This thread has been locked.

If you have a related question, please click the "Ask a related question" button in the top right corner. The newly created question will be automatically linked to this question.

SK-AM62A-LP: [edgeai-modelmaker] strange compilation run.log printout

Part Number: SK-AM62A-LP

Tool/software:

Background: I followed the edgeai-modelmaker instructions step by step, the model can be trained and converted into onnx file then model artifacts were generated successfully. Everything is fine, but when I checked out the compilation run.log, some printouts do not look right to me.

Also, I uploaded the same image into SK-AM62A-LP and did inference, I found out that their performances are different. Inference results of the compiled model that is simulated on the host machine are significantly better than inference results produced by SK-AM62A-LP. I suspect that this is due to this potential compilation issue. 

0726.run.log

Hello, 

I would like to ask what do compilation run.log line 47 and 48 "Unable to find initializer at index - 1 for node 93
Unable to find initializer at index - 1 for node 109" mean? I also see the same thing in my compilation run.log.

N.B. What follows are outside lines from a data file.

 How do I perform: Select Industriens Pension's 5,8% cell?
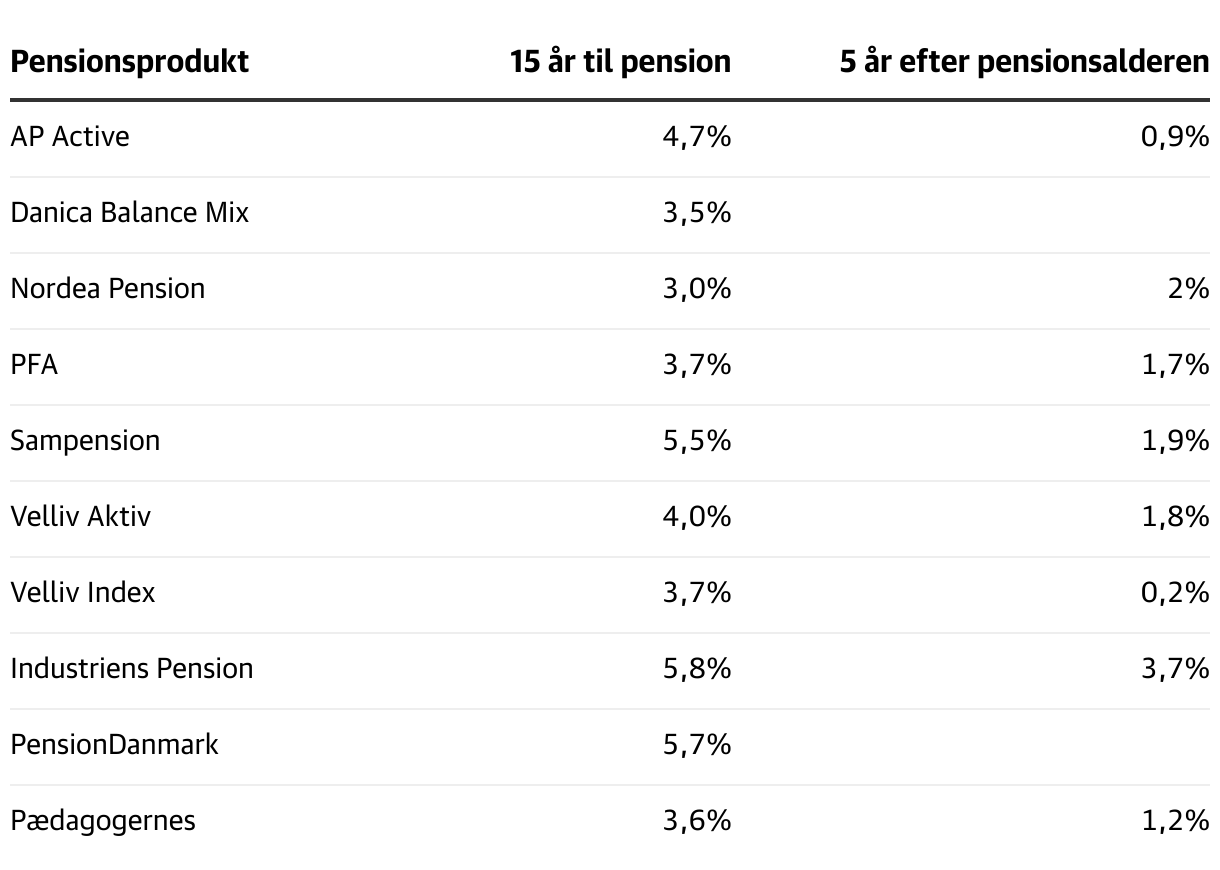696,669
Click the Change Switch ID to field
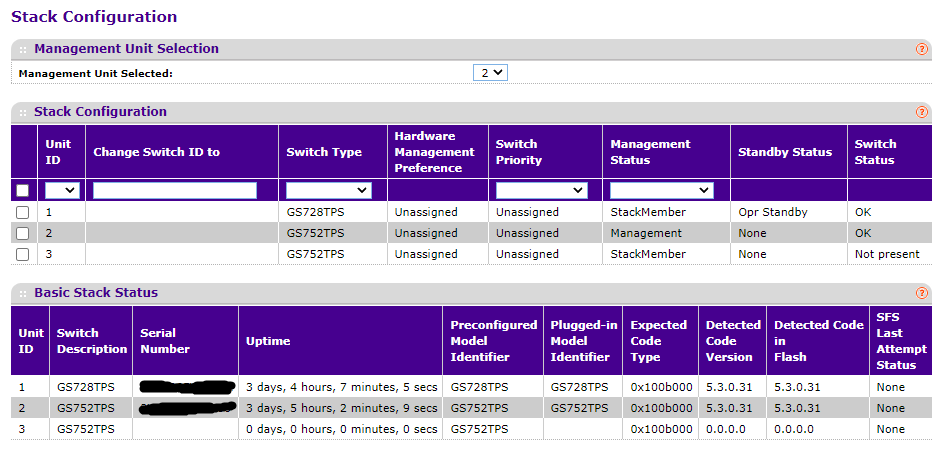Screen dimensions: 946x462 (x=175, y=190)
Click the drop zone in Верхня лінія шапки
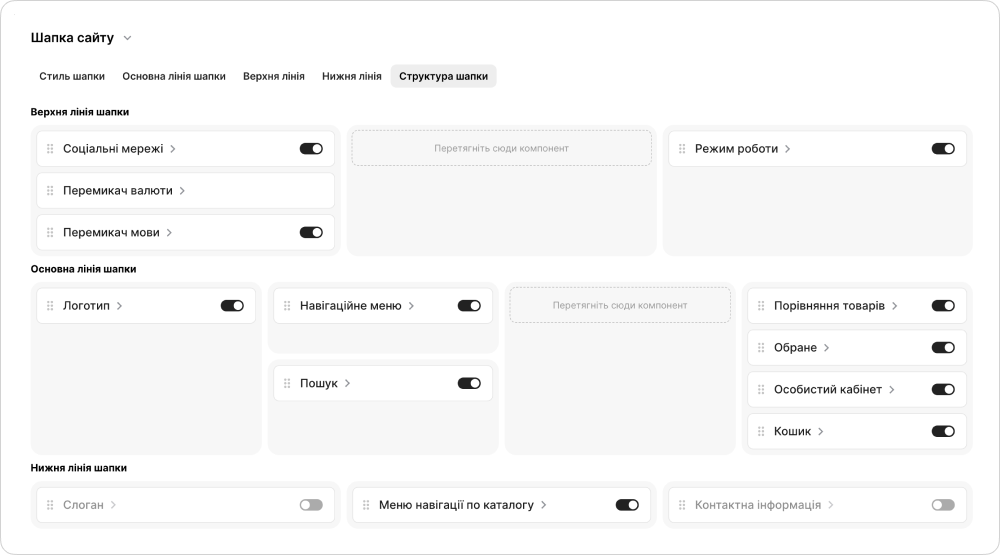Screen dimensions: 1000x555 (501, 148)
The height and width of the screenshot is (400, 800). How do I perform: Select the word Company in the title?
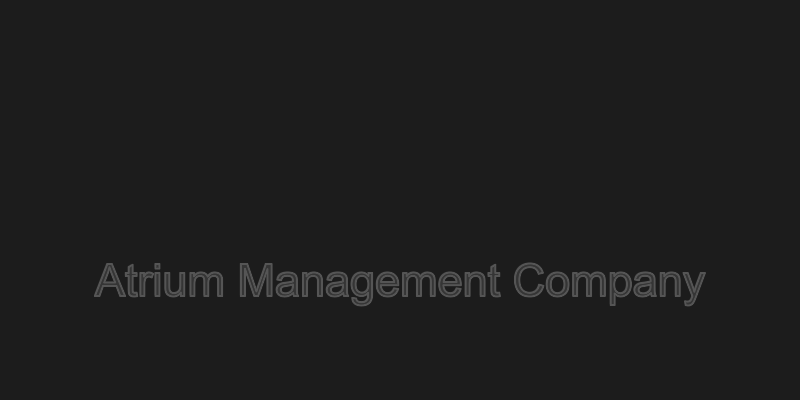pos(610,284)
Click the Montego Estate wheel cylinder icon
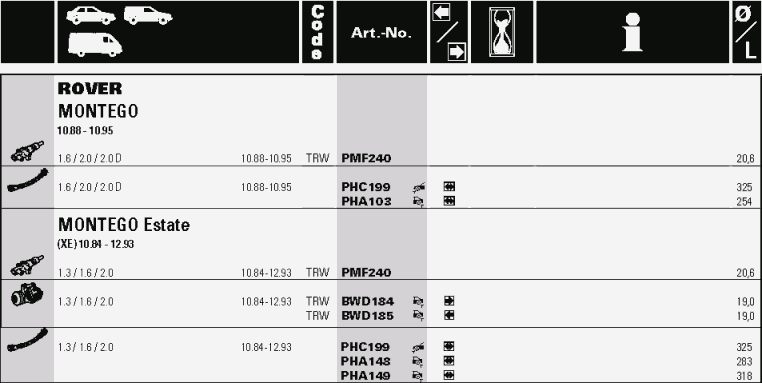Image resolution: width=762 pixels, height=383 pixels. tap(27, 295)
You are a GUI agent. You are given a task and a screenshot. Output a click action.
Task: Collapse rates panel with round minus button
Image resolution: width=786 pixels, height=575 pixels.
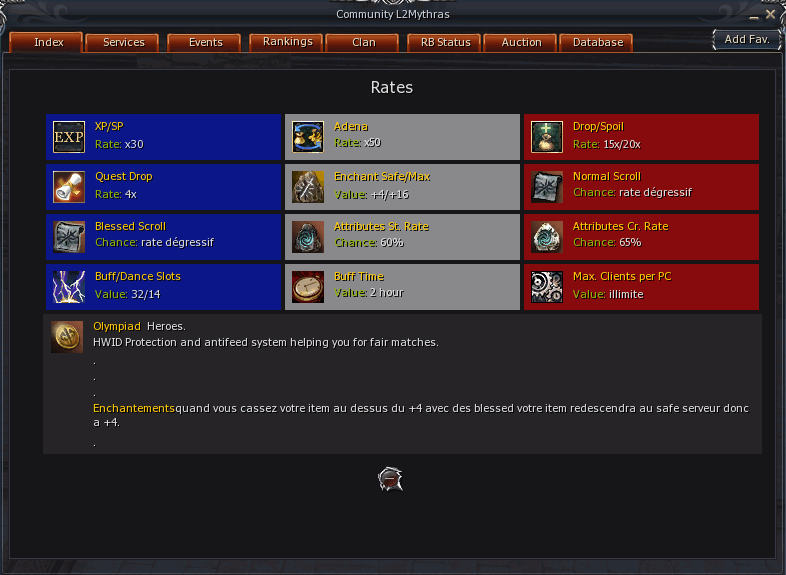390,479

Another question is as you mentioned, after "==================== [Optimization for subgraph_0 Started] ====================",  "Invalid Layer Name" is printed repeatedly. I don't understand what it means. 

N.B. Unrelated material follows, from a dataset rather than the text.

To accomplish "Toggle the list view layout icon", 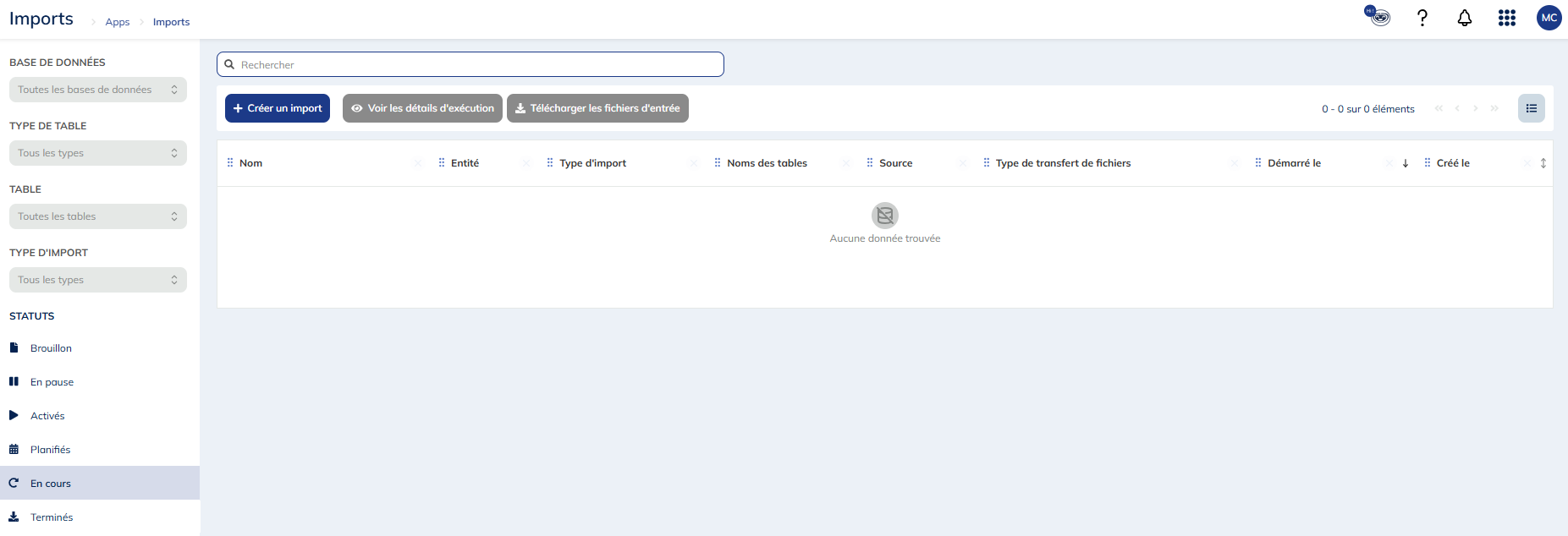I will [1531, 108].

The reason I raise out these two questions is that i found out the inference results of the compiled model artifacts that is simulated on the host machine are significantly better than inference results produced by SK-AM62A-LP with the SAME model artifacts. (please refer to https://e2e.ti.com/support/processors-group/processors/f/processors-forum/1498572/sk-am62a-lp-edgeai-modelmaker-which-shell-python-script-produces-outputs-folder?tisearch=e2e-sitesearch&keymatch=edgeai-tensorlab%20outputs%20folder#  for more details). I suspect that the strange output in run.log is related to this issue. Maybe some layers are not valid in the subgraph optimization, thus affect the performance of the model artifact on SK-AM62A-LP.

I am looking forward to hearing from any of you. Thanks.

Regards,

Matt

  • Hi Matt,

     I understand you're running into challenges with edgeai-modelmaker, and it looks like you're using SDK 10.0 here. 

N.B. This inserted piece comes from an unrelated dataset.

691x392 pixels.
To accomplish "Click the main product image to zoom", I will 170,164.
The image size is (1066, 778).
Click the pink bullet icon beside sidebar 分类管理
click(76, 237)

    Let me make sure I understand the specifics of your issue:

    I found out that their performances are different. Inference results of the compiled model that is simulated on the host machine are significantly better than inference results produced by SK-AM62A-LP.

    The host-side emulation and target-side accuracy is different, then?  Please confirm

    47 and 48 "Unable to find initializer at index - 1 for node 93
    Unable to find initializer at index - 1 for node 109" mean? I also see the same thing in my compilation run.log.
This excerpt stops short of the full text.